22 February 2013 By Kevin Allison, Quentin Webb

The debacle at Bumi teaches some lessons which really should not need to be learned. The story of Nat Rothschild’s London-listed cash-shell, turned into an Indonesian coal miner, has tarred everyone involved, given acquisition vehicles a bad name, and damaged the City of London’s reputation. Concrete policy changes may follow, and alleged financial skulduggery could yet produce more fallout. But most of the mess could have been avoided if Rothschild and his backers had followed what should be standard practices for risky investments.

Don’t confuse present impotence with future control.
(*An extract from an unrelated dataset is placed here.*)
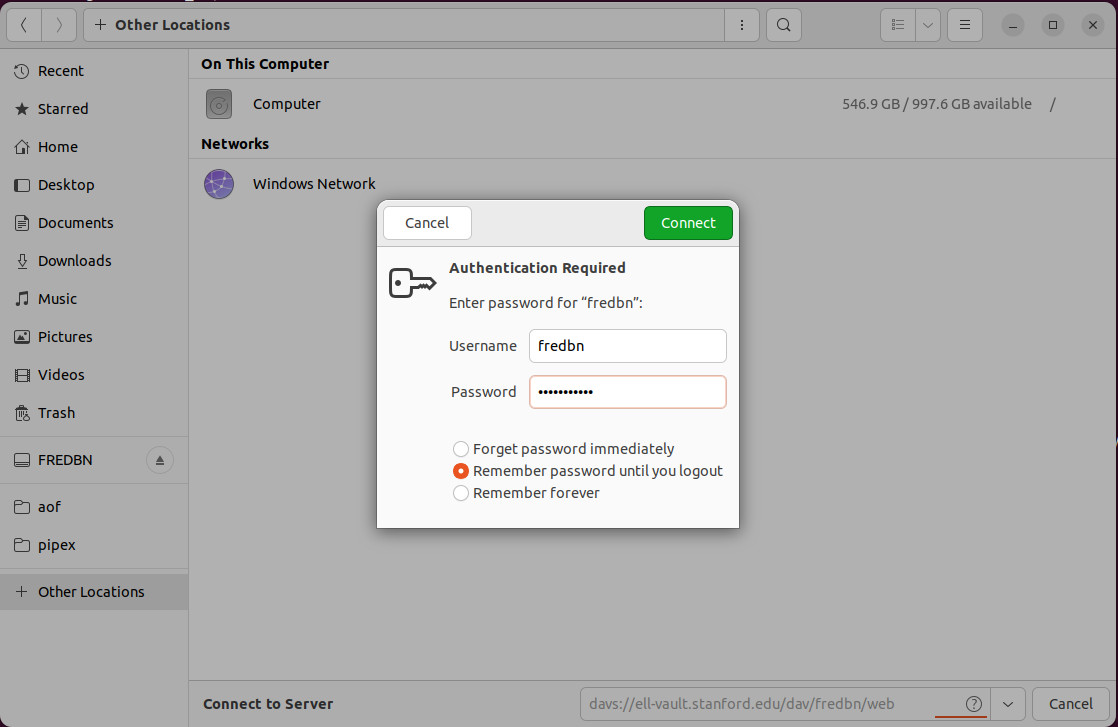Click the Password input field
The height and width of the screenshot is (727, 1118).
click(x=627, y=392)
When Vallar, the cash shell which later became Bumi, was listed, the plan A was for gaining “full ownership” of a business. Instead, it bought a minority stake in Indonesia’s Bumi Resources, and a majority in the smaller Berau Coal Energy. The plan to increase the stake in the first foundered. Rothschild struggled to push through change at Bumi Resources. Both Indonesian firms remained listed and subject to Jakarta rules – only complicating efforts to exercise control over faraway assets. It would have been better to have full control from the outset.

Be sure independent advice is completely independent.
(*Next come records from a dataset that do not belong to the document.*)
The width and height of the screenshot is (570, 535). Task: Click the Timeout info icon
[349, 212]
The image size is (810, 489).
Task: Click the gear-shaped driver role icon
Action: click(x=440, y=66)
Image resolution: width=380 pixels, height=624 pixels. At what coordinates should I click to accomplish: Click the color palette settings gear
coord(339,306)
The banks had tangled loyalties and stood to earn far more from doing a large deal than from recommending restraint. Finding and assessing targets, including handling due diligence, was outsourced to Nat Rothschild, who would receive financial rewards for doing a deal, even one that turned out badly. Cash shells want to move fast, and do not typically seek investors’ approval for acquisitions. But a truly independent fairness opinion could have made a difference.
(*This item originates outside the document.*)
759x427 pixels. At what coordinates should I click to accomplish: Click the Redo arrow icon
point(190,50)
Recognise that bets on commodities are risky.

The price of thermal coal that Bumi mines is down 30 percent since March 2011, when the deal closed. Volatile prices alone would have pounded the coal producer’s shares, even without the spectacular dust-up between Rothschild and his business partners.

Reputations are often exaggerated.

Warren Buffett said: “When a management team with a reputation for brilliance tackles a business with a reputation for bad economics, it is the reputation of the business that remains intact.” At Bumi, when a cluster of businesses with a reputation for murky governance met a Mayfair club-full of City grandees, it was the former’s reputation that held up.

Disproportionate rewards encourage distorted vision.

Rothschild got cheap bonus shares as a reward for striking a deal. But just buying a company isn’t a measure of success. The cash-shell model is sometimes described as a public version of a private equity fund. But for all the flaws of PE, at least the managers’ rewards take some time – and some signs of economic success – to arrive.